I'm wondering what people think of making use of this in libvirt ?
To my mind the only real reason to *not* use it, would be to maintain
code portability to non-GCC/non-CLang compilers. OS-X, *BSD and *Linux
all use GCC or CLang or both, so its a non-issue there. So the only place
this could cause pain is people building libvirt on Win32, who are using
the Microsoft compilers instead og GCC.
IMHO, it is perfectly valid for us to declare that MSVC is unsupported
with Libvirt and users must use GCC to build on Windows, either natively
via cygwin, or cross-build from Linux hosts.
>From the libguestfs POV it's absolutely been a great thing. Of course
we also don't care about MSVC, but that is a possible concern for
libvirt as you say.
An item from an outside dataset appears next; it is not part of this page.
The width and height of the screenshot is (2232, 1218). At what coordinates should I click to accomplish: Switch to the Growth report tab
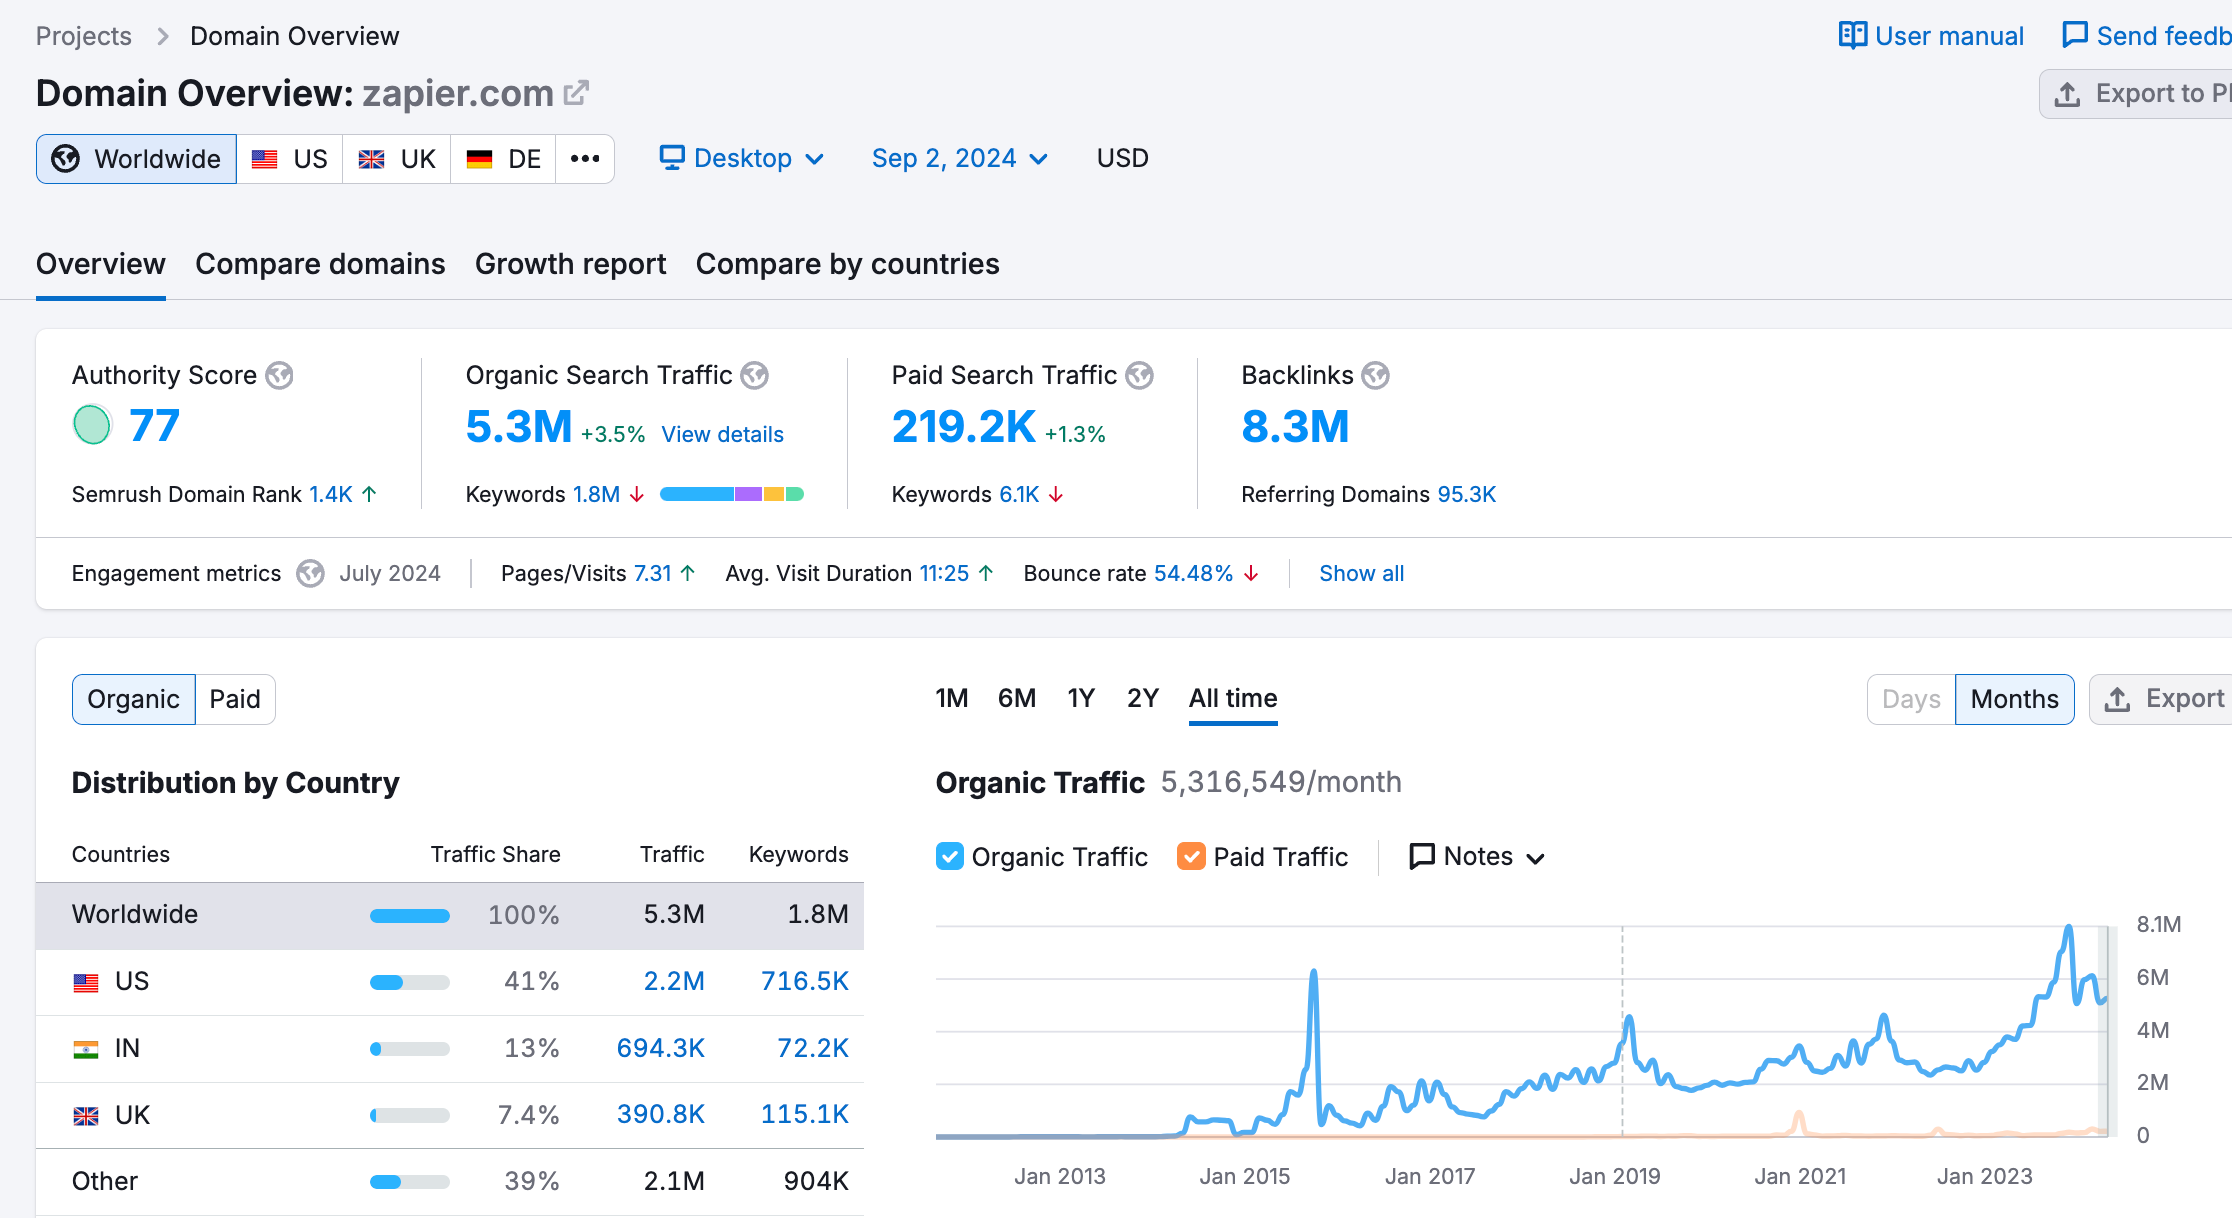[x=570, y=264]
I wonder if MSVC offers some non-standard support
for this? As it's really a C++ compiler, maybe it's possible to use
that?
There are many many examples of how this simplifies code in
libguestfs. Even very complex functions can often be written with no
"exit path" at all. I'll just point to a few:
https://github.com/libguestfs/libguestfs/blob/master/src/inspect-fs.c#L343-L368
https://github.com/libguestfs/libguestfs/blob/master/src/launch-libvirt.c#L724-L815
https://github.com/libguestfs/libguestfs/blob/master/src/appliance-kcmdline.c#L98
https://github.com/libguestfs/libguestfs/blob/master/src/filearch.c#L131-L179
BTW you can use it for a lot more than just free(). We also have
macros for deleting temporary files and cleaning up complex objects.
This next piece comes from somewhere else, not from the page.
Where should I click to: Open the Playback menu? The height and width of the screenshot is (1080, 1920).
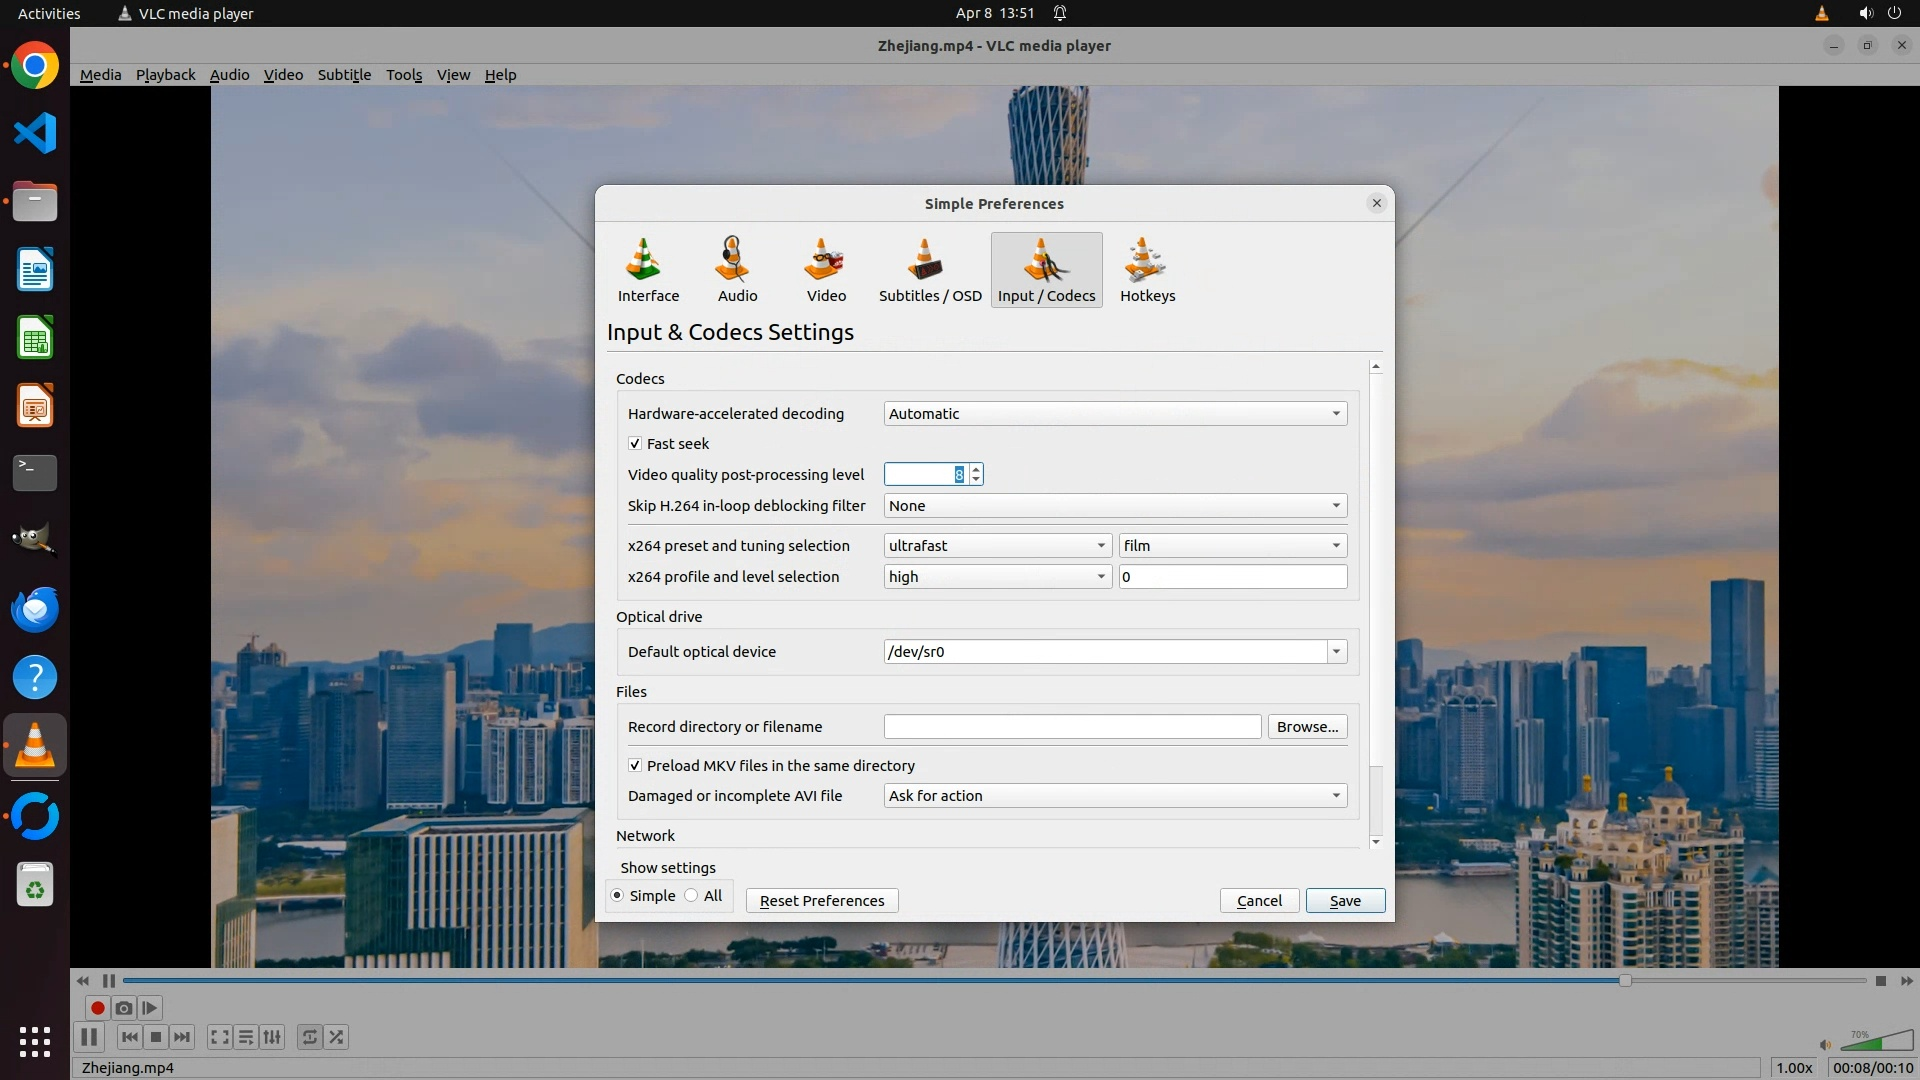(x=165, y=75)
Now it's also worth saying there are some catches:
(1) You must not CLEANUP_FREE any objects which you will return from
the function. This often means you still need to explicitly free such
objects on error return paths.
(2) You must not write code like:
fn ()
{
CLEANUP_FREE char *v; // uninitialized
if (some error condition) {
return -1;
}
...
}
because that will call free (v) on the uninitialized variable.
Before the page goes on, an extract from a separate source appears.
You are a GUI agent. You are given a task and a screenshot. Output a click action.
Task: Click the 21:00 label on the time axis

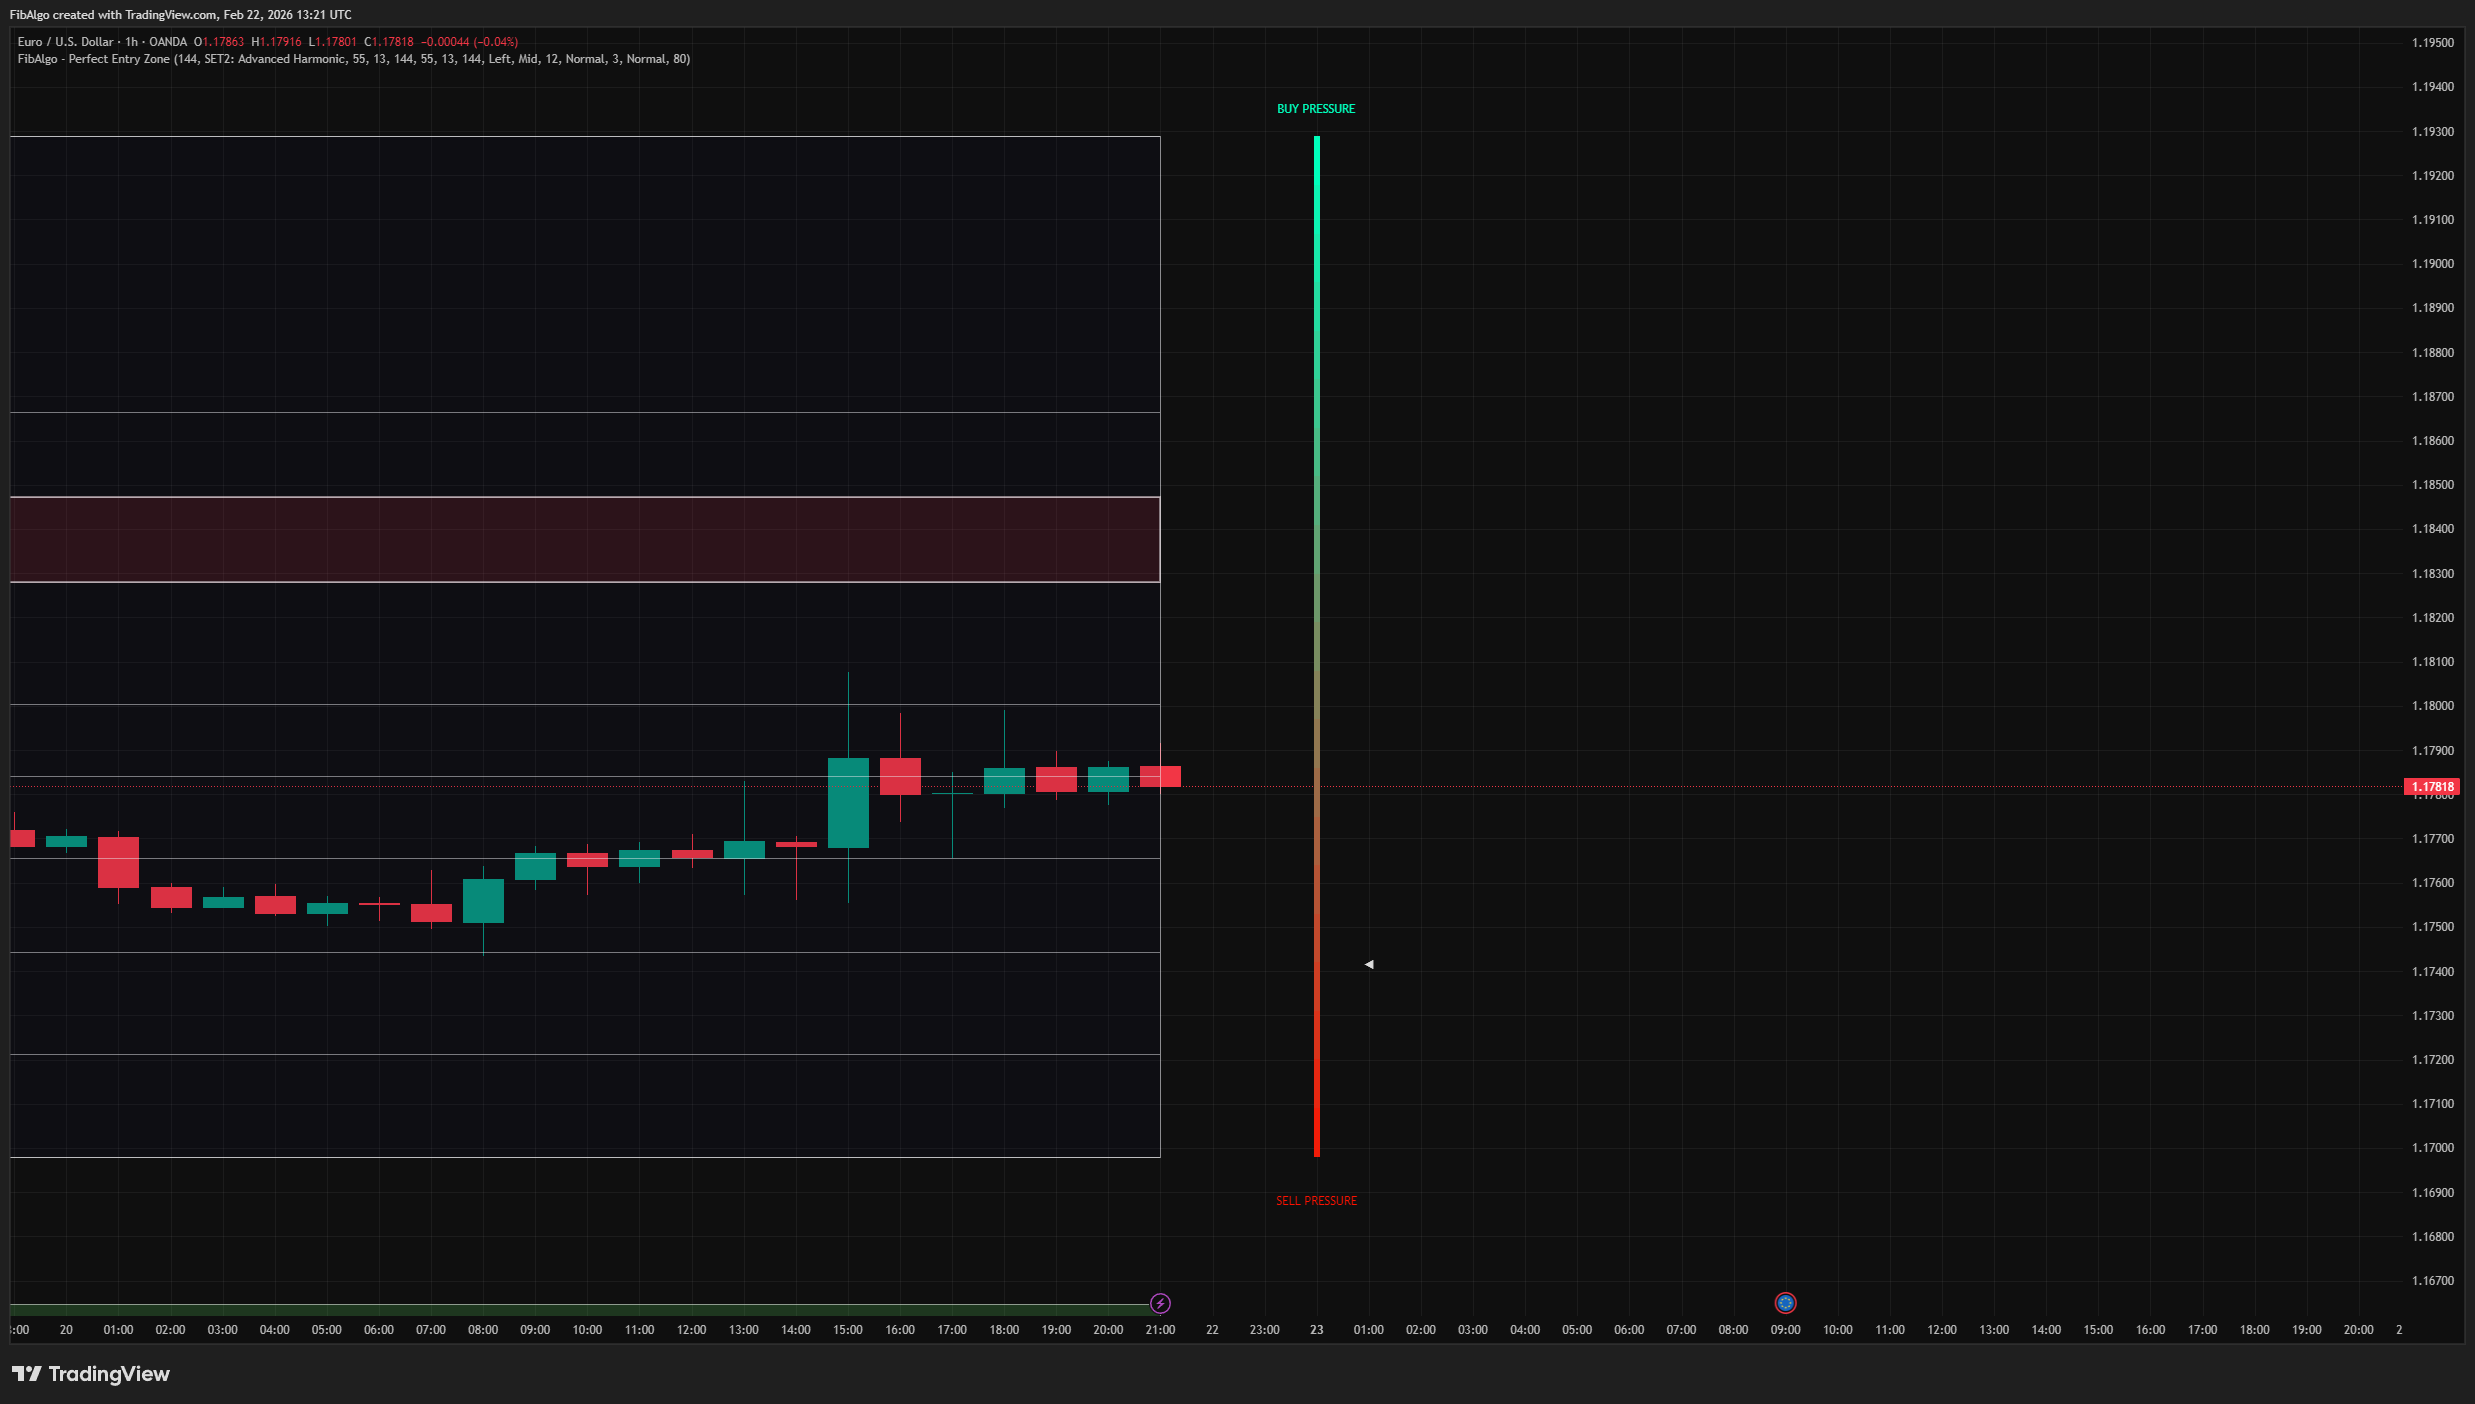[1160, 1330]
Sometimes GCC can spot this. In libguestfs we tend to initialize
every CLEANUP_* variable to either an explicit value or NULL. GCC
optimizes away calls to free (NULL).
You've covered one of the worries that I had about it (accidentally
marking for CLEANUP a pointer whose value gets returned, and the fact
that you can't use it for the cleanup of objects that would have
normally been returned, in the case that the function encounters an
error and has to dump everything). And since the nice cleanup isn't
happening for *everything*, people will have to be paying attention to
which objects are auto-cleaned up and which aren't, which will
inevitably lead to incorrect classification and/or accidentally adding
manual cleanup for something that's auto-cleaned or vice versa. (and
merging this into the code bit by bit is going to exacerbate this
problem). Also, there is something to be said for having all the code
that's executed sitting out there in the open in an easy to follow
format rather than obscured behind a macro and a compiler directive that
points you up to somewhere else.
So I guess it does sound like a way to make the code look cleaner in
many cases, since it will eliminate a lot of virBlahFree() calls at the
cleanup: label of a function, but it can't eliminate all cleanup code,
so the label itself will likely still be there (or at least an error:
label). I'm skeptical about it making maintenance any simpler overall or
preventing bugs, because it will be one more thing that people have to
pay attention to and potentially get wrong.